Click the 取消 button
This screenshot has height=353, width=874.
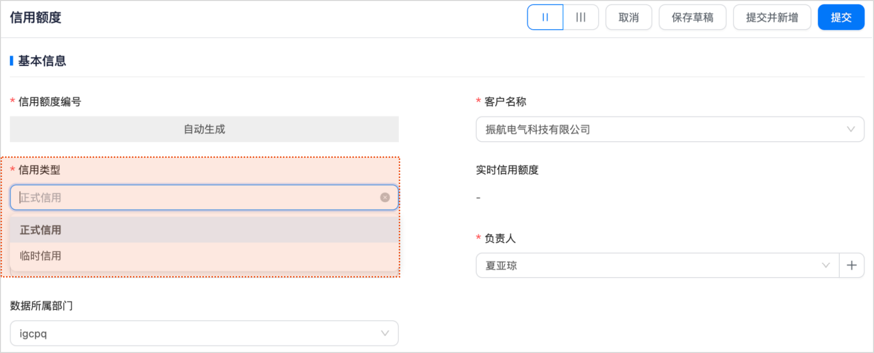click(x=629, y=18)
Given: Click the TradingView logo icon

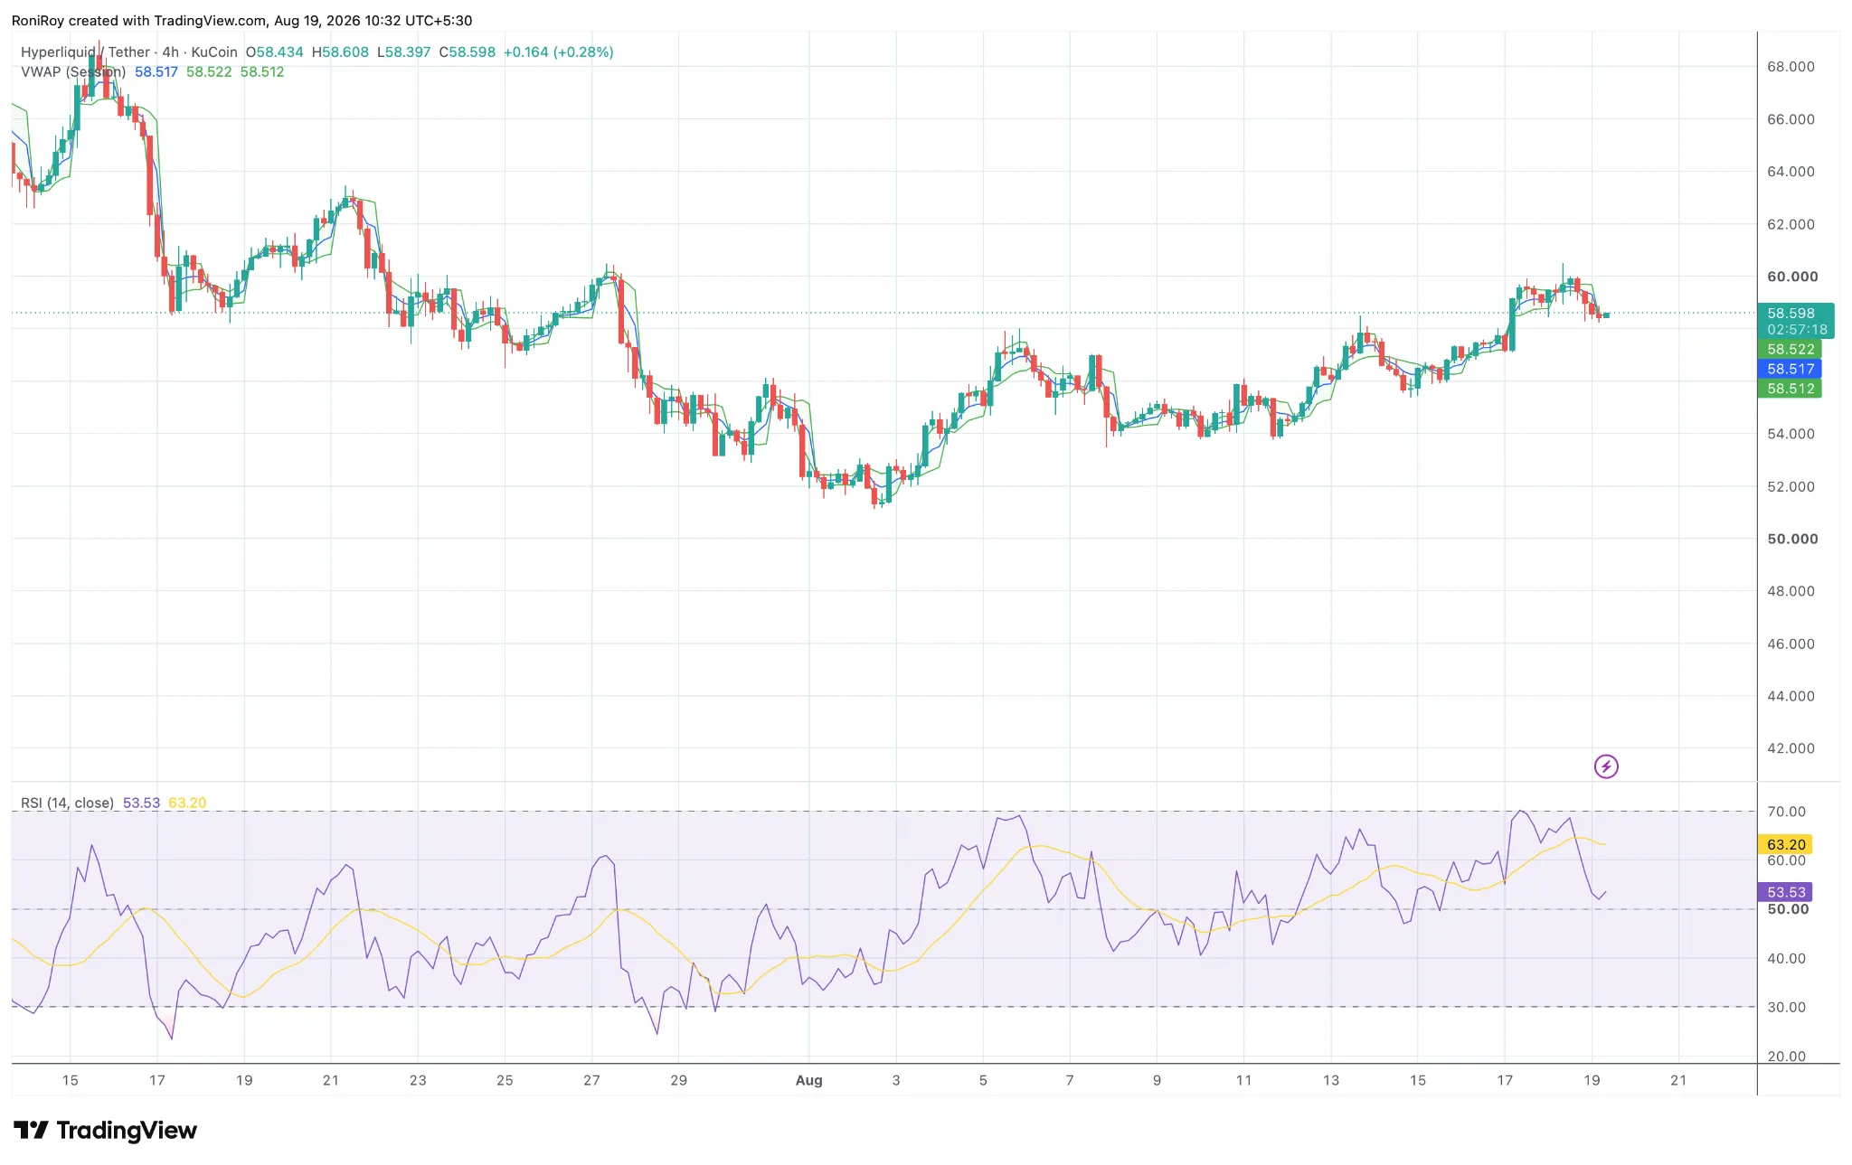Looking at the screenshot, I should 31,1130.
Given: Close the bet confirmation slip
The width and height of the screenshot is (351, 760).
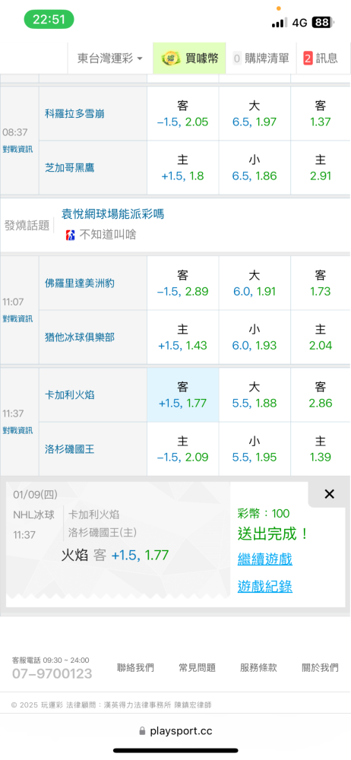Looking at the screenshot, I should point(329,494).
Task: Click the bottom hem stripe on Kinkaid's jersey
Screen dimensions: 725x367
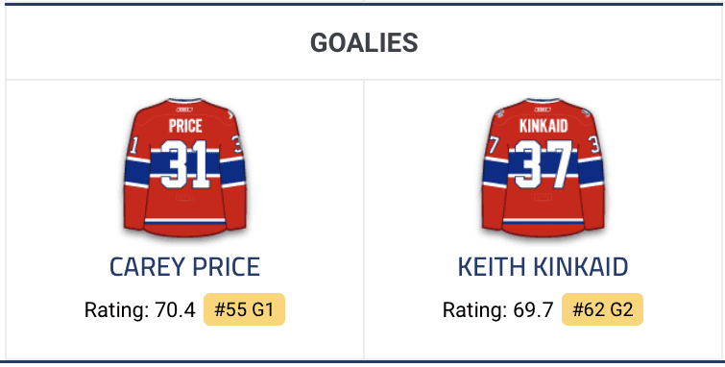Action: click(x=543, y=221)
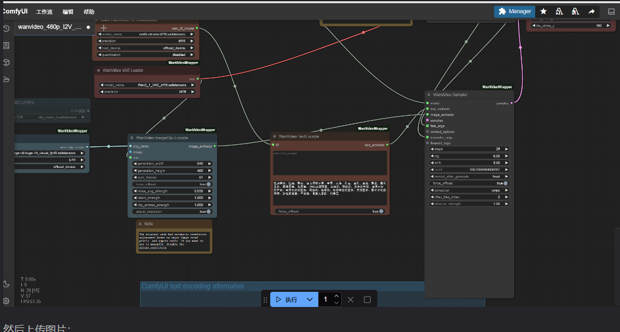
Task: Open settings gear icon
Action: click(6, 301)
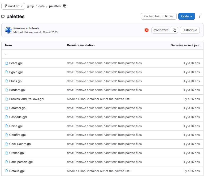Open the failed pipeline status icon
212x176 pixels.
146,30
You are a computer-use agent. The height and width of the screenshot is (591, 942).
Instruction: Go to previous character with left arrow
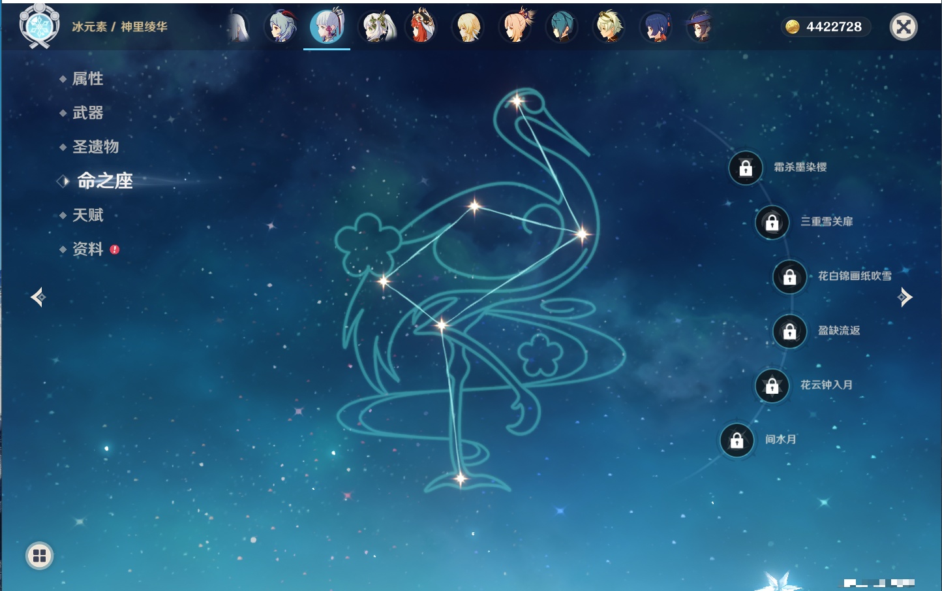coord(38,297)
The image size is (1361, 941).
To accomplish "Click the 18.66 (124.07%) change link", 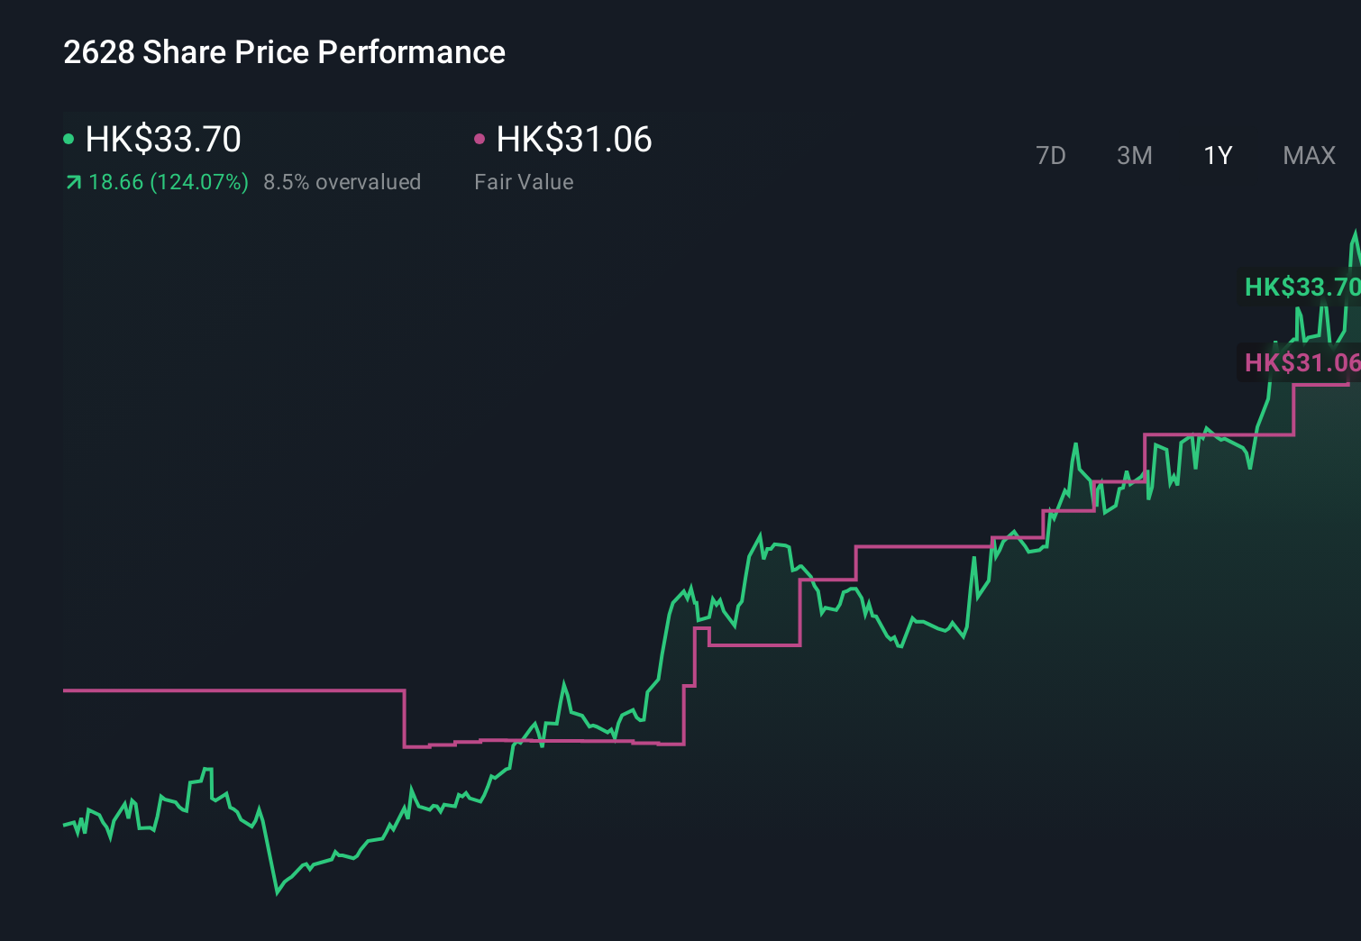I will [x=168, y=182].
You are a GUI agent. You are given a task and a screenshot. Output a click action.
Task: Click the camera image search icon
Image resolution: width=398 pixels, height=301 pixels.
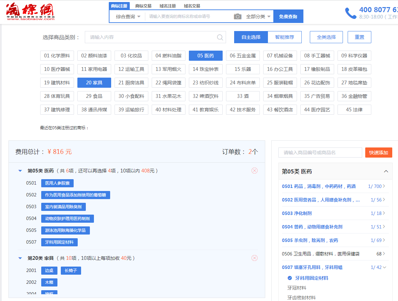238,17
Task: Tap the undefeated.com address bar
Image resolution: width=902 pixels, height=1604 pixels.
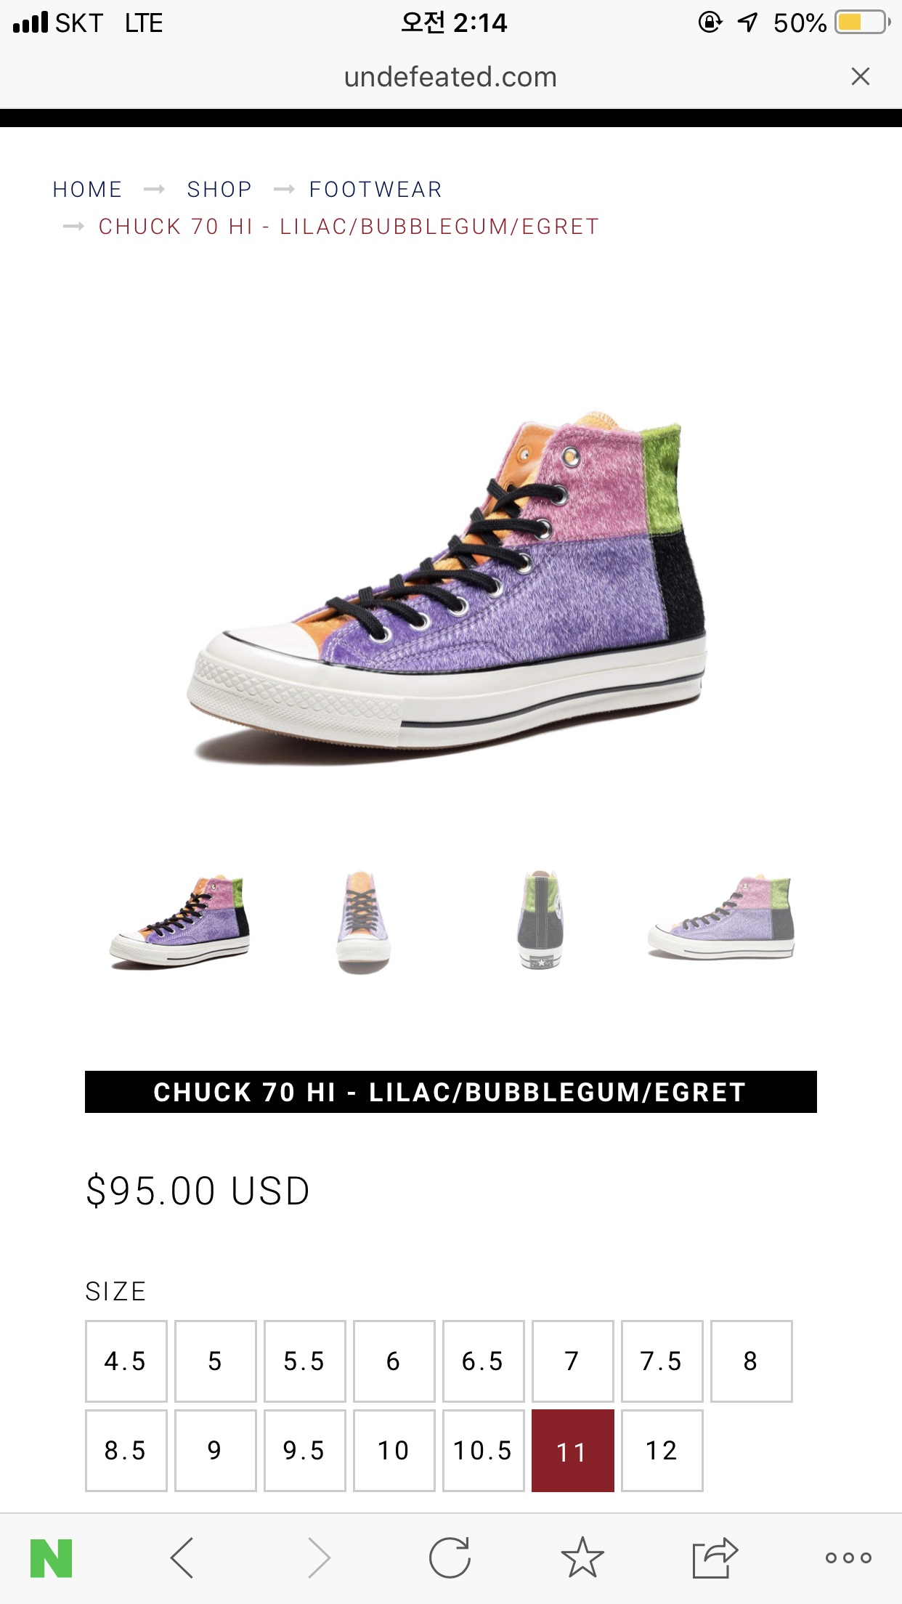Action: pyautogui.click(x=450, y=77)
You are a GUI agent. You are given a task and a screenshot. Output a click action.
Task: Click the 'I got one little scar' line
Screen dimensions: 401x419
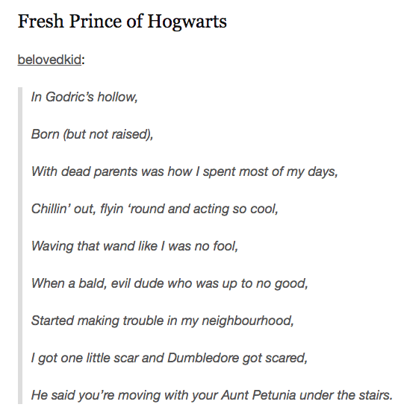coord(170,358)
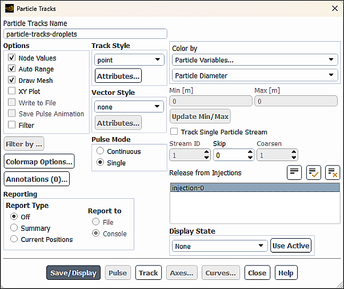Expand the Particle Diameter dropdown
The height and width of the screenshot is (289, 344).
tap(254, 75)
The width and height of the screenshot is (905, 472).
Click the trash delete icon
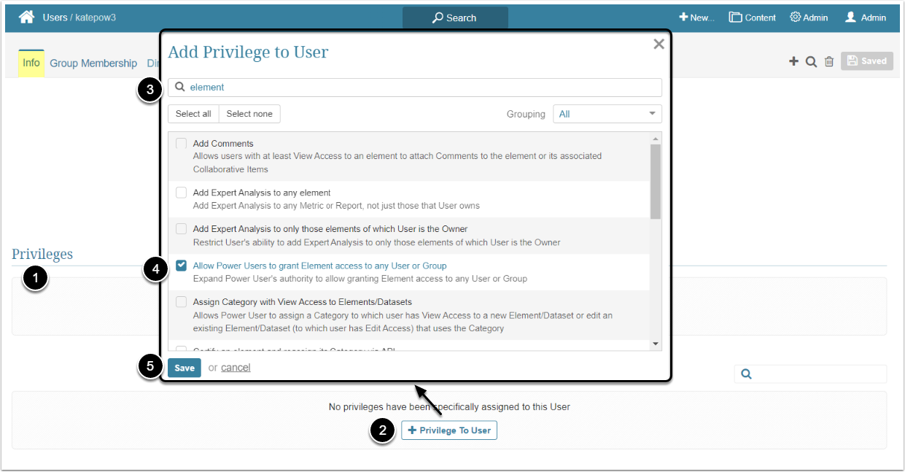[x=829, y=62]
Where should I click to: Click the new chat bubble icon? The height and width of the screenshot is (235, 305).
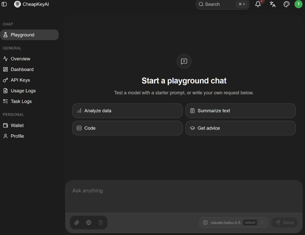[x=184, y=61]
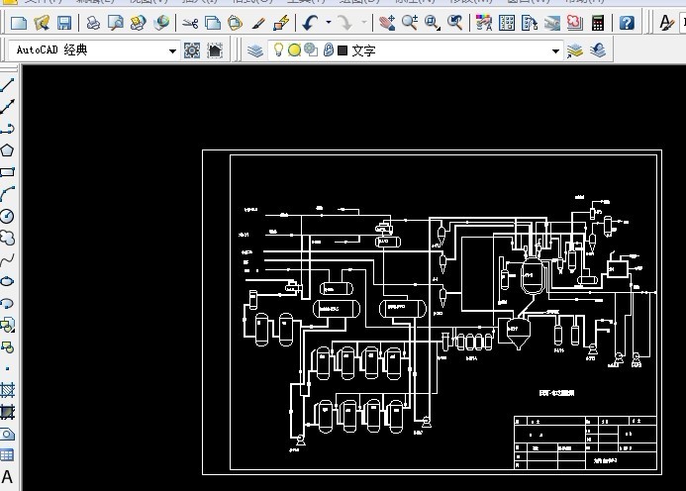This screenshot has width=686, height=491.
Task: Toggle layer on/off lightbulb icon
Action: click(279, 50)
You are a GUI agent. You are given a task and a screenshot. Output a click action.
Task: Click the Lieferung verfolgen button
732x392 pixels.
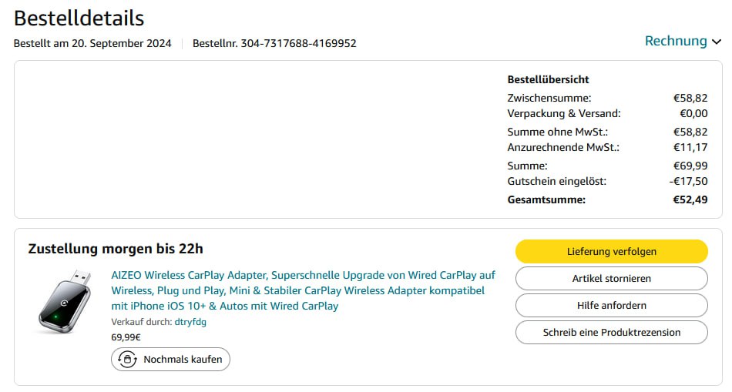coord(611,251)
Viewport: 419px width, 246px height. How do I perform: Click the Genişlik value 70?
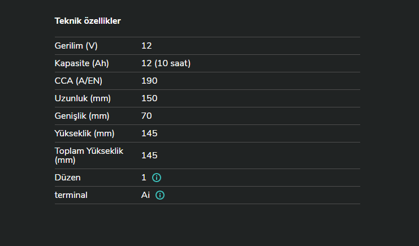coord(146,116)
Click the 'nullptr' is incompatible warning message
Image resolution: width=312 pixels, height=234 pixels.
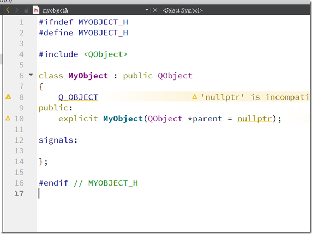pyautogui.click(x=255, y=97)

··········

■ Work request ■
Search the data for the string "button" and copy out every line where it is found.

■ Output of the task ■
Click the 取消 button
Task: Click the Lieferung verfolgen button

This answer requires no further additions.